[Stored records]
>>>>

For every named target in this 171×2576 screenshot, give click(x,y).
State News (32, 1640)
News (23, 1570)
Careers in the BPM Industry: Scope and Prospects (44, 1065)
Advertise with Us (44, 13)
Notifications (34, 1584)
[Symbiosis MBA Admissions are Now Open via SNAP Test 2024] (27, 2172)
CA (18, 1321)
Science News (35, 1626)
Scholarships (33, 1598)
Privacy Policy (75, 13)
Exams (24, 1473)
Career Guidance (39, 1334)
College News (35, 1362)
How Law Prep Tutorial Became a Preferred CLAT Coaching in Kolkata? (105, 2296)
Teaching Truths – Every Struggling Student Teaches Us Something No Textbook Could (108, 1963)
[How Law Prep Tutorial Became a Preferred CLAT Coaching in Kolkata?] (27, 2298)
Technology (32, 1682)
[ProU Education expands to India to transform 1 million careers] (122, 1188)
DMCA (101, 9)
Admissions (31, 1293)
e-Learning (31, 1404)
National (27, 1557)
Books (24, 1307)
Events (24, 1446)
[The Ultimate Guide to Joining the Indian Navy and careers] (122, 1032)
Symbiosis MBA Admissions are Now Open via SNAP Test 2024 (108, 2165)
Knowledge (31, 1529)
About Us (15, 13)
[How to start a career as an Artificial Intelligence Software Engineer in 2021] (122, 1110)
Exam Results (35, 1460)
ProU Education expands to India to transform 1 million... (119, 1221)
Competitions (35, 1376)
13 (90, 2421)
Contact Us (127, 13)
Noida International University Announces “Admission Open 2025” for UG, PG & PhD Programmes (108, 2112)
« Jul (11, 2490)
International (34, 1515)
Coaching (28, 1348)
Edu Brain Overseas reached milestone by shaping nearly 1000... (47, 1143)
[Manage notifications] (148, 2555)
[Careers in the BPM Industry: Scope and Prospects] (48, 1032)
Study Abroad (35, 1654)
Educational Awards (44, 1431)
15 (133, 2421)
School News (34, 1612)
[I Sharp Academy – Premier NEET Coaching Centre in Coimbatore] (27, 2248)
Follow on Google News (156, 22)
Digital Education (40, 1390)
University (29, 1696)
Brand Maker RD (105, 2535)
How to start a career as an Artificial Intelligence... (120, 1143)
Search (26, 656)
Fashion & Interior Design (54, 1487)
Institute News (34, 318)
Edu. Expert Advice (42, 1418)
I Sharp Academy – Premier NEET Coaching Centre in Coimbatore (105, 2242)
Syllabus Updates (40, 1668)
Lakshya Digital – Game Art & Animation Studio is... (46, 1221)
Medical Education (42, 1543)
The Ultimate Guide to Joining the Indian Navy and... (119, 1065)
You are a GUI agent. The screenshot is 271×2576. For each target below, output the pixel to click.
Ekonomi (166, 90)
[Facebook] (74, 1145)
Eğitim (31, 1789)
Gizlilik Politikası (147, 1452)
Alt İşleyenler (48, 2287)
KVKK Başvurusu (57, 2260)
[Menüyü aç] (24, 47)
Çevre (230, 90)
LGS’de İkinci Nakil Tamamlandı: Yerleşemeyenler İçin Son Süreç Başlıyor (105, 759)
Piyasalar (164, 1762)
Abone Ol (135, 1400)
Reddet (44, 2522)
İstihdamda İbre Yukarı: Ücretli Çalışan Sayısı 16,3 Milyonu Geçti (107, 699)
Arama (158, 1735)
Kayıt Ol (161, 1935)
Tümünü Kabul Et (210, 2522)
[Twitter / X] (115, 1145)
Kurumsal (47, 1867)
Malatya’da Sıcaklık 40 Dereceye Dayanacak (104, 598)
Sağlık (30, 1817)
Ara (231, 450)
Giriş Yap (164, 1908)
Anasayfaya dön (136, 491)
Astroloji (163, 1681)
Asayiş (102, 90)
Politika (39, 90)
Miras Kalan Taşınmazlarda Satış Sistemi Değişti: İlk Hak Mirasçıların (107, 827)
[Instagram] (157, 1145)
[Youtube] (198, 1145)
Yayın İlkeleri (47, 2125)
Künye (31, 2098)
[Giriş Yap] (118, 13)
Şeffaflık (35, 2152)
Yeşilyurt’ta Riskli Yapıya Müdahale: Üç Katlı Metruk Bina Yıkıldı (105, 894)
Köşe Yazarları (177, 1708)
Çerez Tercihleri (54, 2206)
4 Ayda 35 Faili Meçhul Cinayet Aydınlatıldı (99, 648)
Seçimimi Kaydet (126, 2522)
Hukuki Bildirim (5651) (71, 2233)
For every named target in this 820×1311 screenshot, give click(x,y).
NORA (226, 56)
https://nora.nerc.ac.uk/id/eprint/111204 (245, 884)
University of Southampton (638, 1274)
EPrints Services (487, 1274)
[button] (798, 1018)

<<<<

— EXERCISE OBJECTIVE —
Taking the line with "You are a GUI" as the first and the line with "Reddet (44, 2522)" as the last, retype that stretch of the data above exactly, with no other lines.

— EXERCISE OUTPUT —
You are a GUI agent. The screenshot is 271×2576. For each target below, output the pixel to click.
Ekonomi (166, 90)
[Facebook] (74, 1145)
Eğitim (31, 1789)
Gizlilik Politikası (147, 1452)
Alt İşleyenler (48, 2287)
KVKK Başvurusu (57, 2260)
[Menüyü aç] (24, 47)
Çevre (230, 90)
LGS’de İkinci Nakil Tamamlandı: Yerleşemeyenler İçin Son Süreç Başlıyor (105, 759)
Piyasalar (164, 1762)
Abone Ol (135, 1400)
Reddet (44, 2522)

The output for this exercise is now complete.